The woes of Freescale in moving from a $260m profit in Q206 five months before it was taken over by private equity funds, to a $288m loss eight months after it was taken over by private equity, can partly be explained by Motorola’s struggles in the cellphone market where it has now conceded the No.2 spot to Samsung.
It transpires that, for the first time, Samsung outsold Motorola in handsets by 37m to 35.5m handsets in Q2, and Samsung took in $5.5bn revenues with Motorola taking around $4bn.
When Freescale announced its drop in profits for Q2, it blamed a drop in demand from its largest wireless customer, which is, of course, former parent company Motorola.
Some thought orders from Motorola may have been impacted by Motorola’s purchase, earlier this year, of UK wireless chip firm, TTPCom.
But it appears there was a much weightier impact. It seems extraordinary that the inventor of the RAZR handset, the fastest selling mobile phone in history, could have lost market share to the extent it has allowed itself to be overtaken by Samsung for the first time.
The RAZR hit the market in November 2004, selling 50m units in two years, and driving Motorola’s market share up from 16.3 per cent in Q4 04 to 20.3 per cent in Q4 06.
Since then the market shares of Motorola and Samsung have been hovering at about 19 per cent each.

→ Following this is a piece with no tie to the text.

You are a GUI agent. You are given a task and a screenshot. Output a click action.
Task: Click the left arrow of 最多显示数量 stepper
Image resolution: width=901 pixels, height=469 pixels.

For Freescale, where capex as a proportion of revenues has been dropping from 9 per cent to 7 per cent, and now 5 per cent, since the takeover by private equity, the big question is whether to invest more in its wireless business to compete mote effectively with the likes of Qualcomm, Broadcom, Infineon and Texas Instruments, or to cut back on its spending on its wireless business to match revenues more proportionately with investment or, as suggested by Wall Street, sell the wireless business.